[QUOTED PASSAGE]
In my limited experience it's when one can no longer get away with ignoring health & fitness without major consequences.
It's pretty close to midlife: UK life expectancy of you were born in 2016 was M 79.1/82.9 (per Google search).
I contend it's not "very young" by any useful metric.
"Do something you love"
All the people I know who are doing something they love have a much better quality of life than the ones who are just earning a living.
Also, perhaps if we do something we love it can help with the big three - health, relationships & family - because we are more satisfied and every day is something to look forward to.
Optimize for the long haul, never take shortcuts.
Your goal is to keep mind, body and soul in balance - everything else will work itself out and not worth worrying about.
I'm 39 and plan for a life span of at least 130 but try to live every day like I'm going to die tomorrow - context matters and helps bring perspective.

[AVAILABLE DATA]

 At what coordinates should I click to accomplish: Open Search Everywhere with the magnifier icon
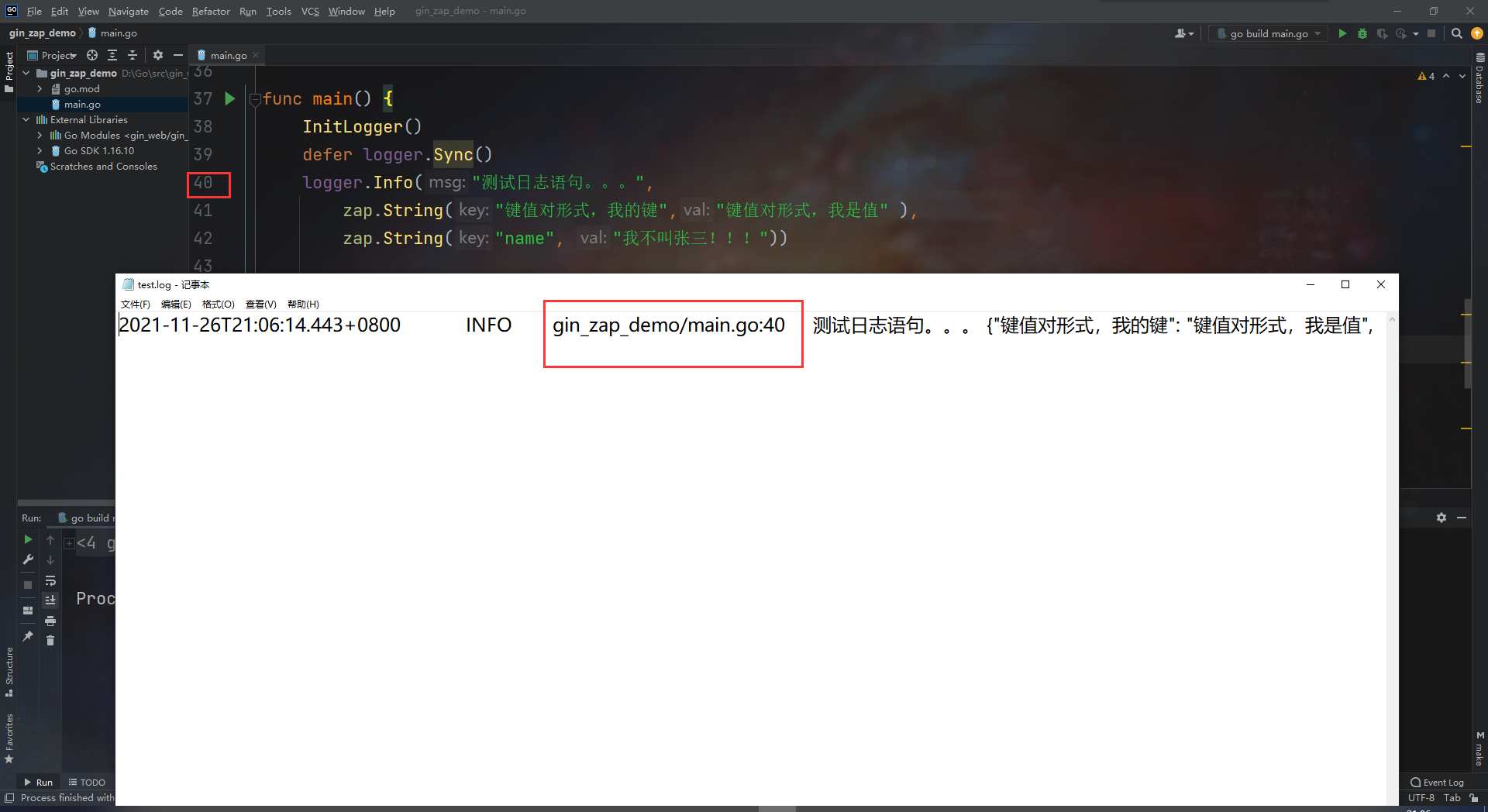(x=1457, y=33)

[TASKS AND EXERCISES]
A: In the comment on age and health, what does "the big three" consist of? List each item.
B: Carry on the comment on age and health past its final sentence.
The data has no role in this exercise.

[RESULTS IN ORDER]
A: Health, relationships, family

B:
[edited last paragraph for clarity]
Having said that, the specific number is less relevant and it's more about putting things into perspective.
If you believe you won't live past 80, 40 is half of your life and you may think it's too late to start something new. However, if you up the number to 130, then 40 seems like just the beginning.
For me, Marcus Aurelius's "Meditations" was a really good book to read at this age (I'm 38). The bullshit a civilized society prods on one has not changed in two millenia, and it's very relatable.
Glad to meet another reader of "Meditations" :D
(But really thanks for the advice everyone, some good stuff here).